WHAT IS REQUIRED: Convert the rows from the start through the line containing "tap(232, 67)" into a numbered list, skipping blank lines. Leave the pictures out.

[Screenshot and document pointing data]
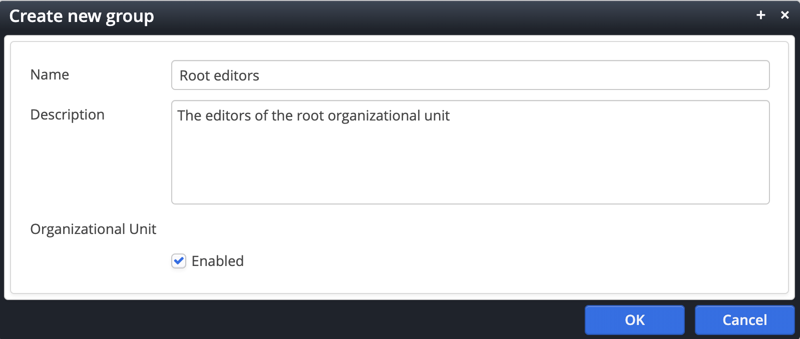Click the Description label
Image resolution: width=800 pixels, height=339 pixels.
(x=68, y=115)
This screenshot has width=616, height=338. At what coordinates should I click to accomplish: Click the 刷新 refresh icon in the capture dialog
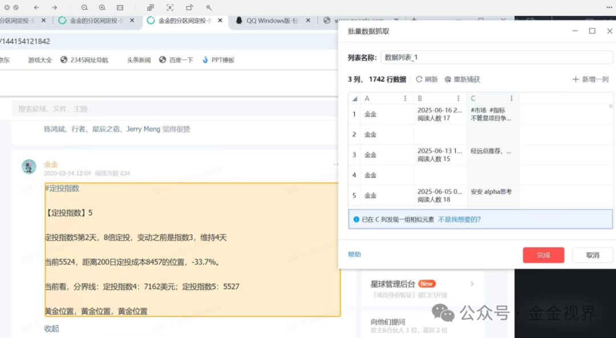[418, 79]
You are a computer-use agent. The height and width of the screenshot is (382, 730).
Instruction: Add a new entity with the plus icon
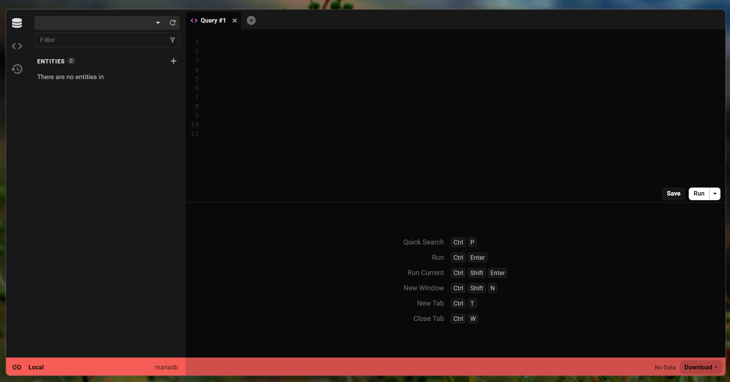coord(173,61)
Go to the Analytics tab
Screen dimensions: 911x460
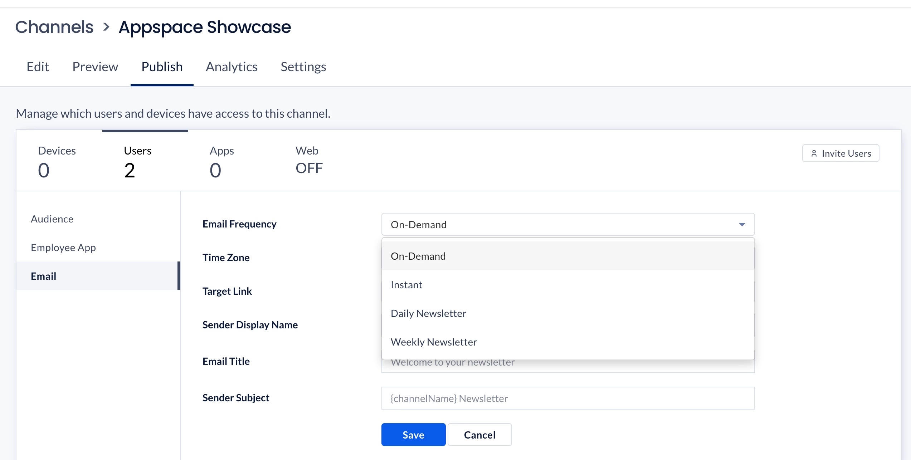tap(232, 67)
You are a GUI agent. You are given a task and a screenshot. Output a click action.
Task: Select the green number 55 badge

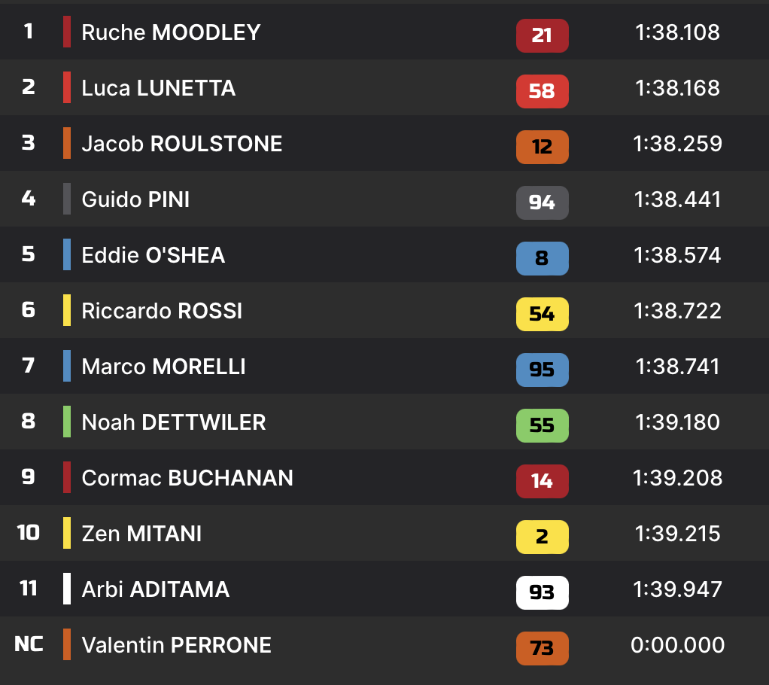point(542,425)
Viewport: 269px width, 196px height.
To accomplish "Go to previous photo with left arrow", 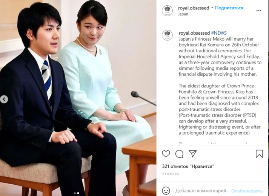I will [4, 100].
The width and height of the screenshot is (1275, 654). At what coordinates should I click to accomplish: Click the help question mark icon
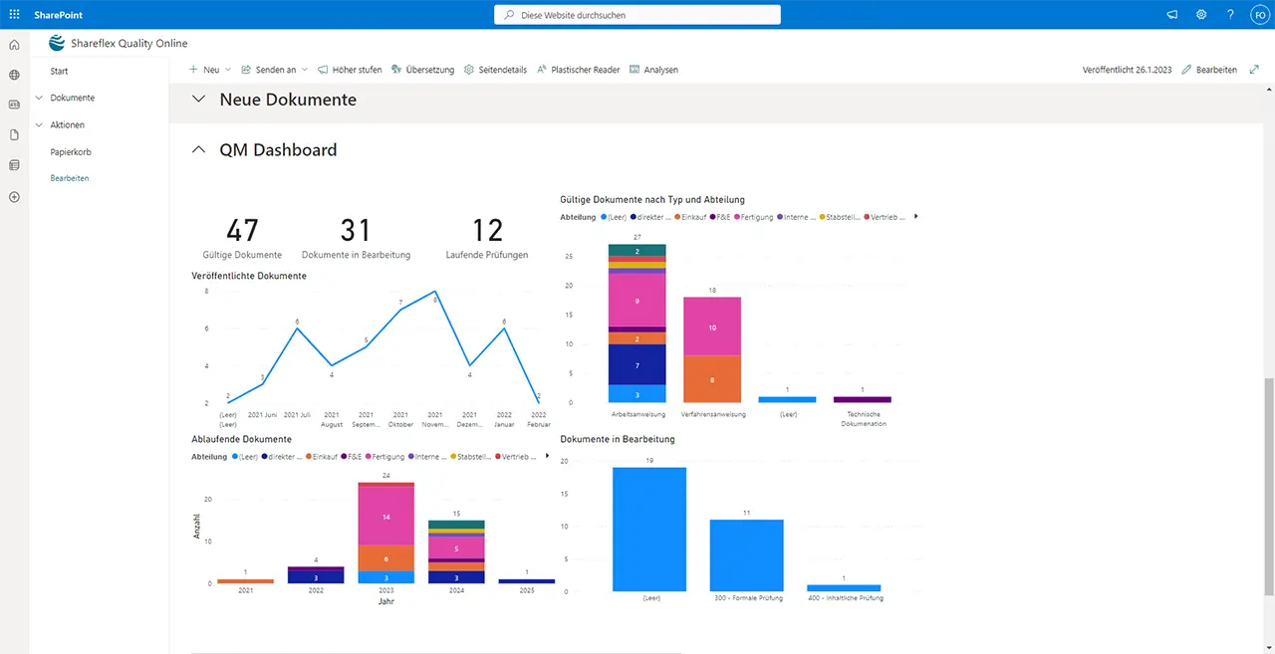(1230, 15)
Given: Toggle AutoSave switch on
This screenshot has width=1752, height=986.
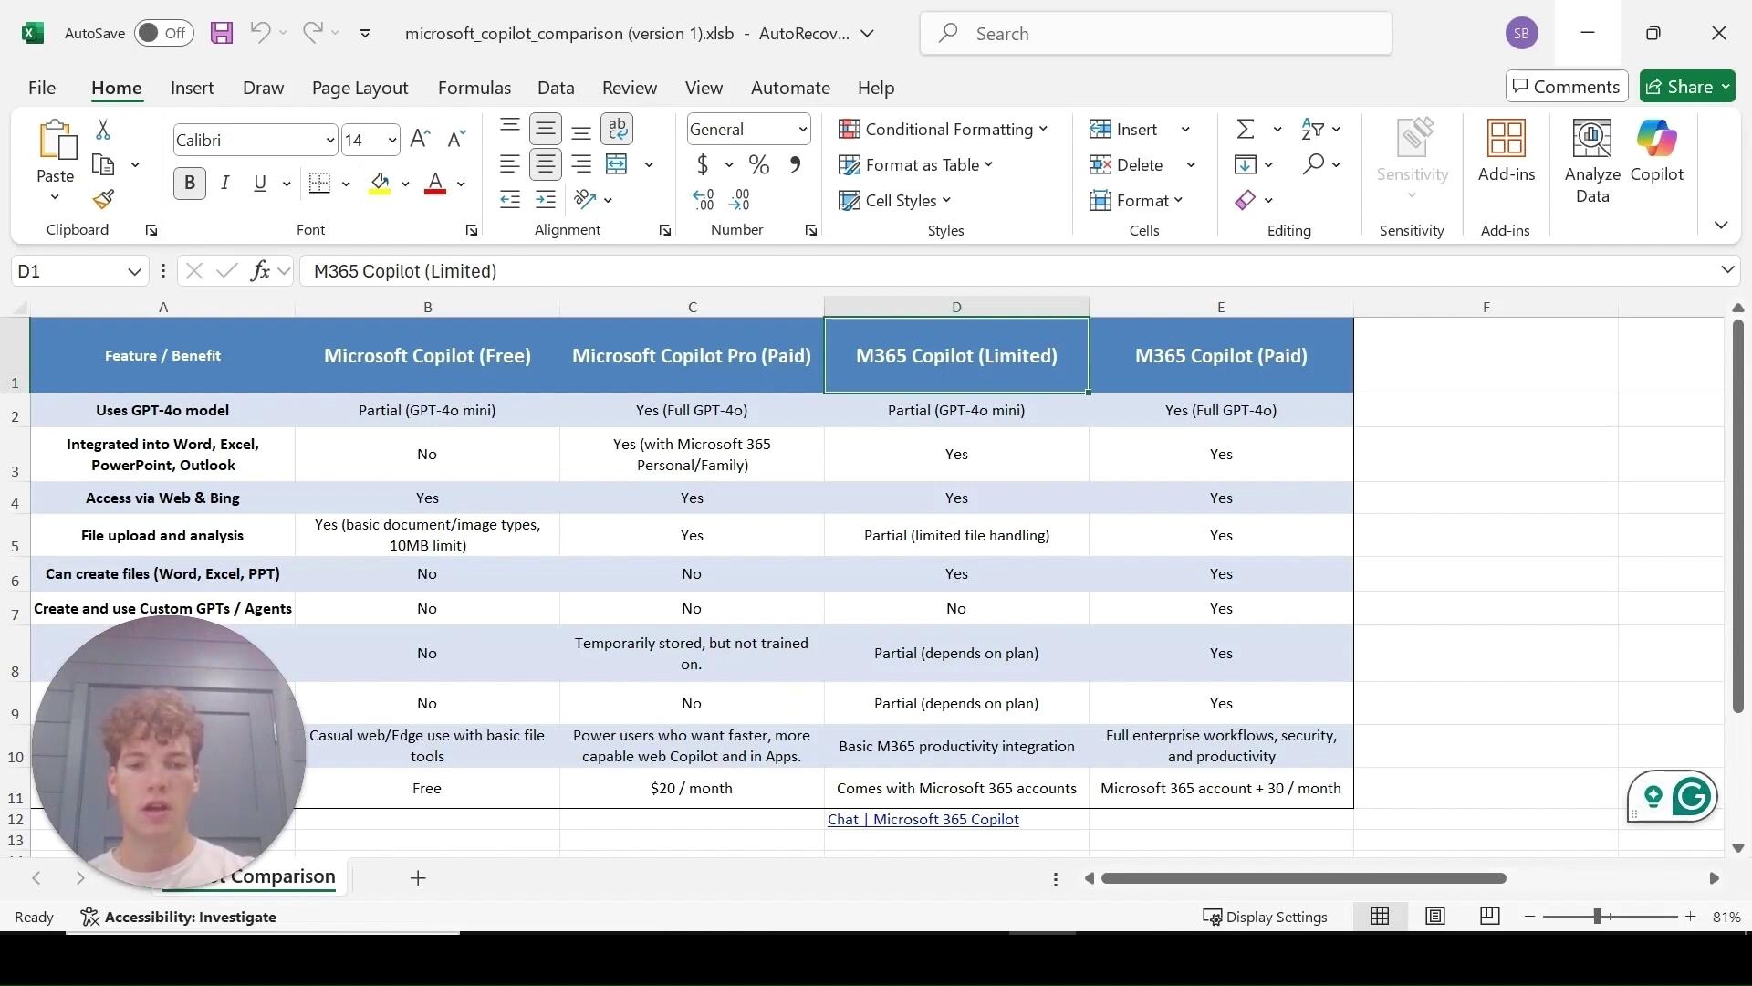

WRITTEN ANSWER:
1. Click the Description label
2. Image resolution: width=800 pixels, height=339 pixels.
3. (x=68, y=115)
4. This screenshot has width=616, height=338. At what coordinates should I click to accomplish: Click the 刷新 refresh icon in the capture dialog
5. [418, 79]
6. You are a computer-use agent. The height and width of the screenshot is (382, 730).
7. Instruction: Add a new entity with the plus icon
8. coord(173,61)
9. Go to the Analytics tab
10. Screen dimensions: 911x460
11. tap(232, 67)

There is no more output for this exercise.